Relying on the Supreme Court's admonition to interpret FOIA exemptions narrowly, the district court held that the determinative question here is whether the prospect of litigation "served as the primary motivating factor for the preparation of the documents." Maine, 124 F.Supp.2d at 743 (citing Scott Paper Co. v. Ceilcote Co., 103 F.R.D. 591, 594 (D.Me.1984))(emphasis added). The court reasoned that without such demonstration, documents created for a dual purpose, as is common with controversial rule proposals, "would eviscerate the purposes of the FOIA" by potentially allowing an agency to withhold any document created during a decision to promulgate a controversial rule. Id. To do so would do nothing to advance the core purpose of the attorney work-product privilege which is to protect "the adversary trial process itself." Id. Thus, the court held that to sustain its burden of establishing the attorney work-product privilege, the DOl's Vaughn index must identify the litigation for which each document was prepared and establish that *67the document was prepared primarily for litigation purposes. Id. at 743-44.

The DOI argues that the district court’s reliance on Scott Paper Company v. Ceilcote Company, 103 F.R.D. 591, 594 (D.Me.1984), a district court opinion, to require that counsel show that the document was prepared “in anticipation of litigation” and that litigation was “the primary factor” contradicts the purpose of Fed.R.Civ.P. Rule 26 and court of appeals cases. The DOI asserts that numerous courts of appeals have rejected the district court’s approach here and adopted a “because of’ standard. The “because of’ standard is one that determines whether a document is prepared because of existing or expected litigation. United States v. Adlman, 134 F.3d 1194, 1202 (2d Cir.1998).8

In DOI’s petition for rehearing, it augments and clarifies its views as to the application of FTC v. Grolier, Inc., 462 U.S. 19, 103 S.Ct. 2209, 76 L.Ed.2d 387 (1983) to the issue before us and emphasizes that the district court interpreted the relevant FOIA exemption too narrowly. The district court erred, the DOI argues, in holding that the documents are protected by the attorney work-product privilege only if the “primary motivating factor” for their creation was to assist in litigation. DOI strenuously argues that the applicable law, even in the FOIA context, is Rule 26 of the Federal Rules of Civil Procedure9 and case law governing the privilege, particularly FTC v. Grolier, Inc. and United States v. Adlman.

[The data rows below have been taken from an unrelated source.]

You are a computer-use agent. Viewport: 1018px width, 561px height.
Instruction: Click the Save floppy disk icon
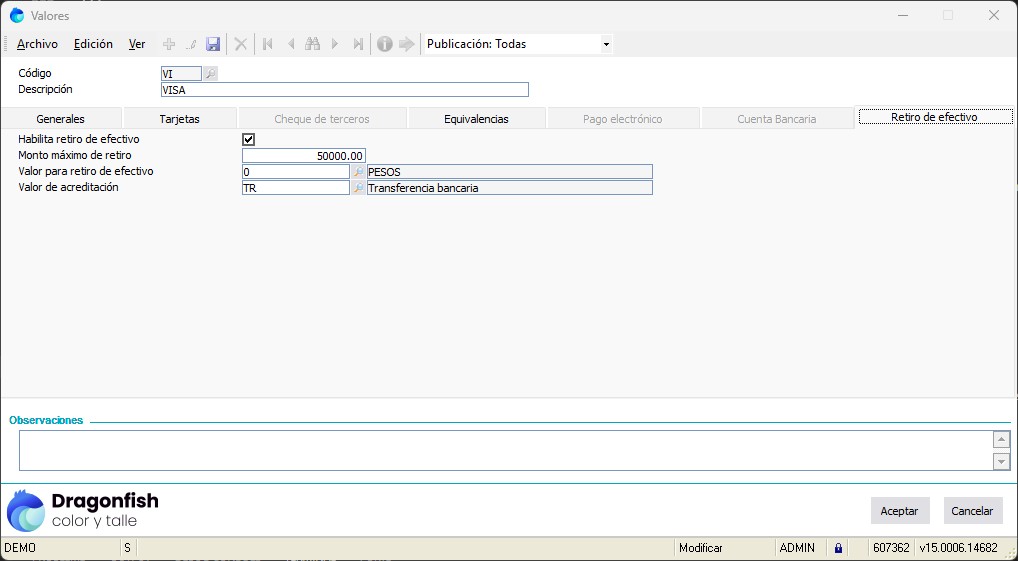pyautogui.click(x=213, y=44)
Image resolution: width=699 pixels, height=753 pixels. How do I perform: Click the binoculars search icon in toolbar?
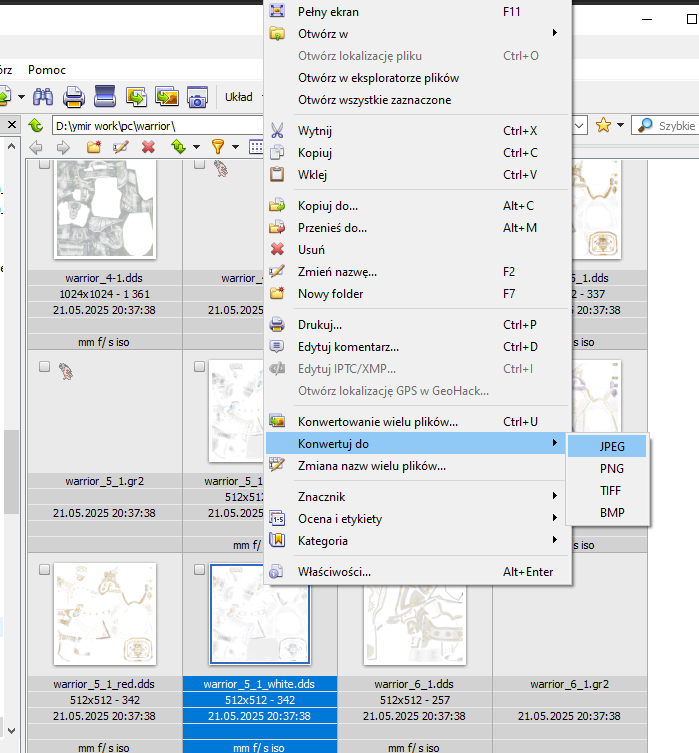[42, 97]
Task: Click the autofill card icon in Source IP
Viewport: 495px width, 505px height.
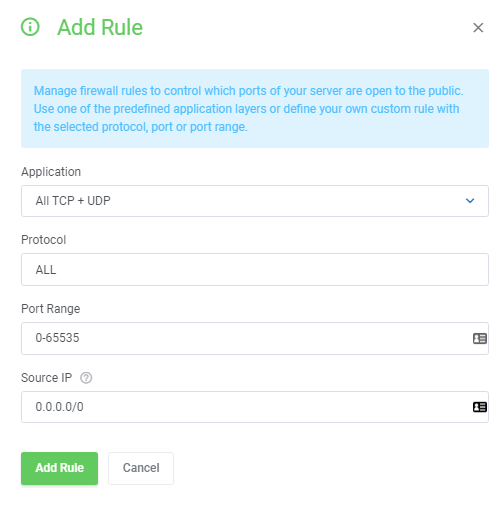Action: point(480,407)
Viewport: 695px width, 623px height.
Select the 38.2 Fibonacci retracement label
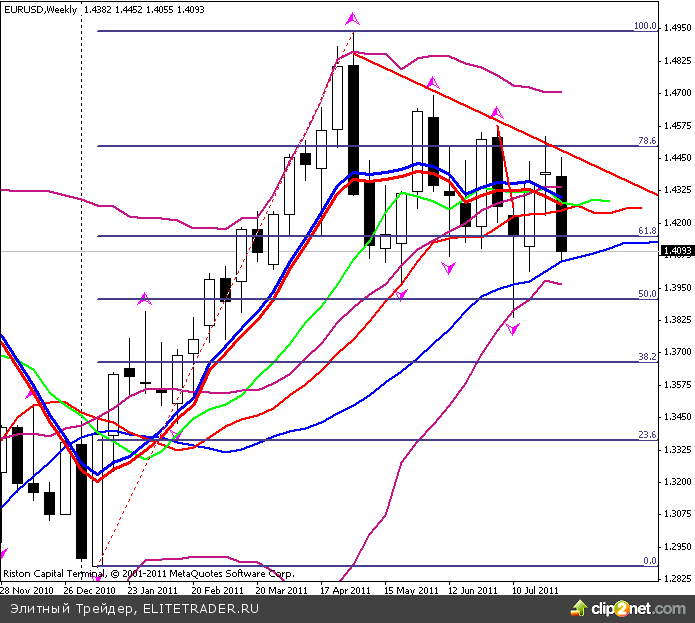(x=647, y=357)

In Grolier, the question was the extent, if any, to which the work-product component of Exemption 5 applies when the litigation for which the requested documents were generated had been terminated. Although the issue was not identical to the question before us, the Supreme Court concluded that whatever problems are engendered in construing Rule 26(b)(3) in the civil discovery area, the Rule “provides a satisfactory resolution to the question of whether work-product documents are exempt under the FOIA.” 462 U.S. at 25-26, 103 S.Ct. 2209. Without any need to rely exclusively upon any particular construction of Rule 26(b)(3), the Court held that the test under Exemption 5 “is whether the documents would be ‘routinely’ or ‘normally’ disclosed upon a showing of relevance.” Id. at 26, 103 S.Ct. 2209. This was hardly a bolt from the blue. Several years before, the Court explained in NLRB v. Sears, Roebuck & Co., 421 U.S. 132, 149, 95 S.Ct. 1504, 44 L.Ed.2d 29 (1975), that Exemption 5 “exempt[s] those documents, and only those documents, nor*68mally privileged in the civil discovery context.”

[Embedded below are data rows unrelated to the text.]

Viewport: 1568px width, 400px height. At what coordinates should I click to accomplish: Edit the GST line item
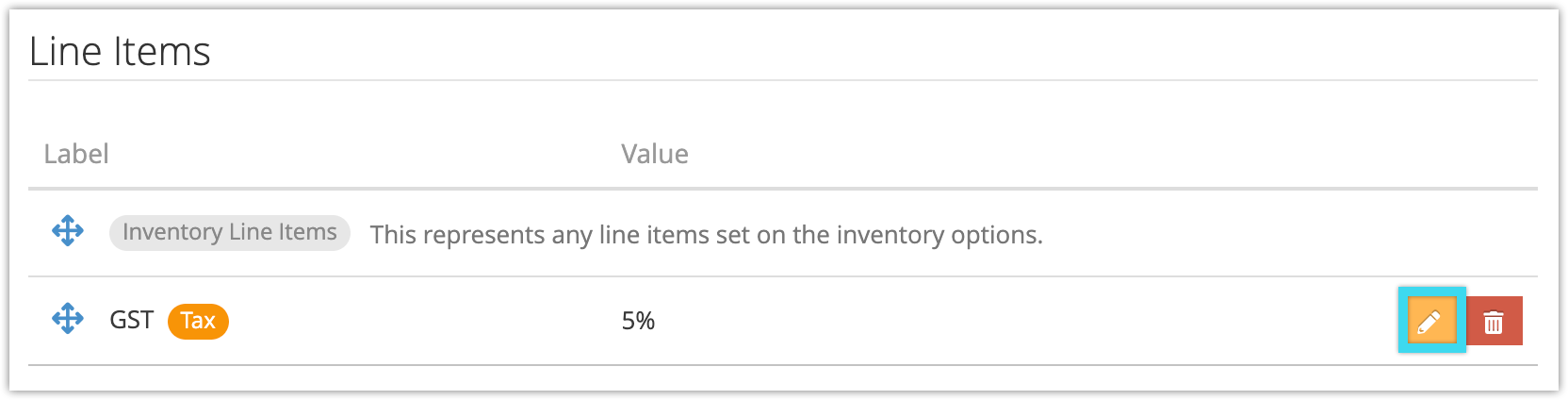1430,321
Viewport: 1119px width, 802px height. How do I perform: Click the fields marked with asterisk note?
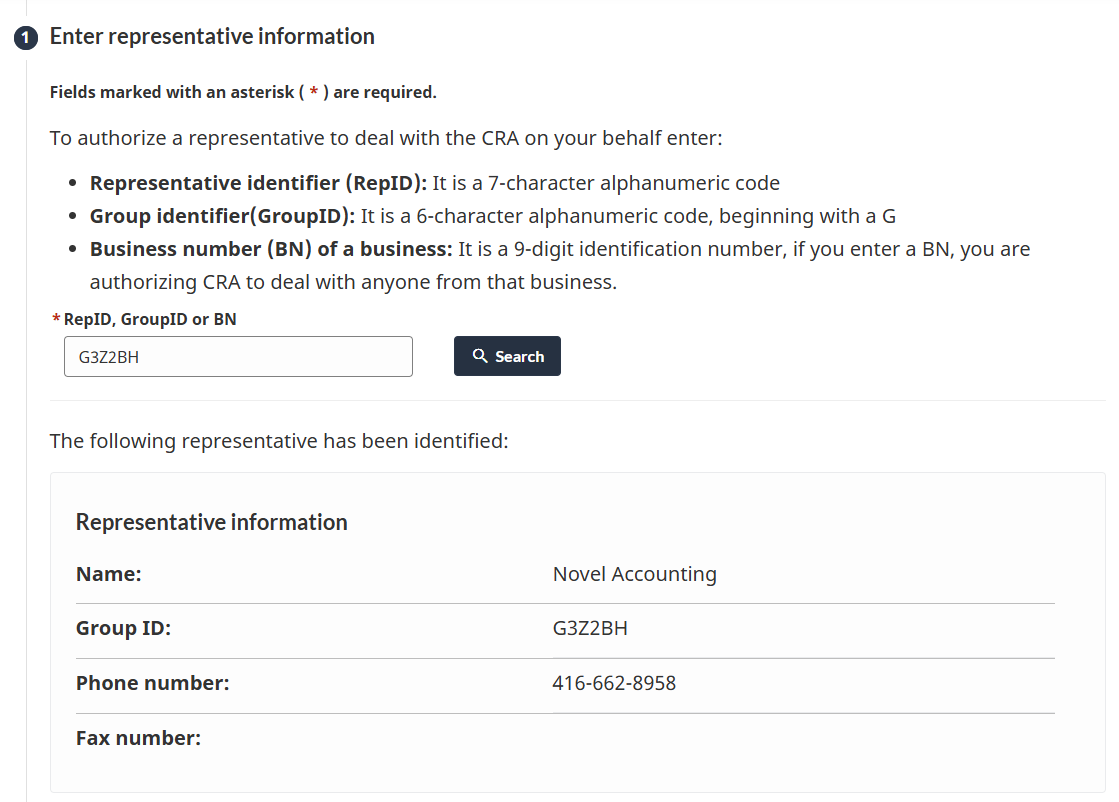pyautogui.click(x=243, y=92)
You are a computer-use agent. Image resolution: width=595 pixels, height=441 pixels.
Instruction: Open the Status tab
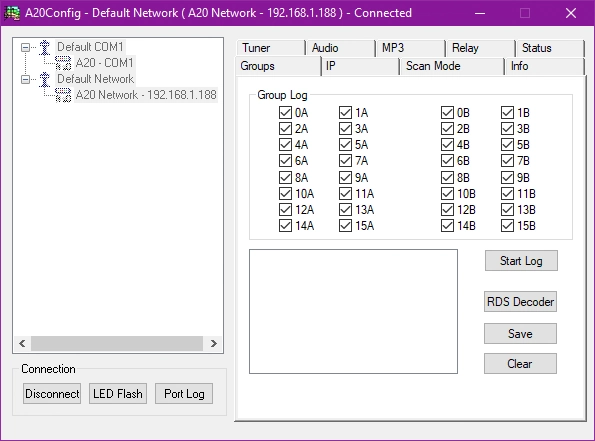549,48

Adlman provides the most exhaustive discussion, albeit in a non-FOIA context, of the standard adopted by the district court here, as well as the one the DOI advances to this court. The court of appeals described the issue and the competing standards as follows:

It is universally agreed that a document whose purpose is to assist in preparation for litigation is within the scope of the Rule and thus eligible to receive protection if the other conditions of protection prescribed by the Rule are met. The issue is less clear, however, as to documents which, although prepared because of expected litigation, are intended to inform a business decision influenced by the prospects of the litigation. The formulation applied by some courts in determining whether documents are protected by work-product privilege is whether they are prepared “primarily or exclusively to assist in litigation” — a formulation that would potentially exclude documents containing analysis of expected litigation, if their primary, ultimate, or exclusive purpose is to assist in making the business decision. Others ask whether the documents were prepared “because of’ existing or expected litigation — a formulation that would include such documents, despite the fact that their purpose is not to “assist in” litigation.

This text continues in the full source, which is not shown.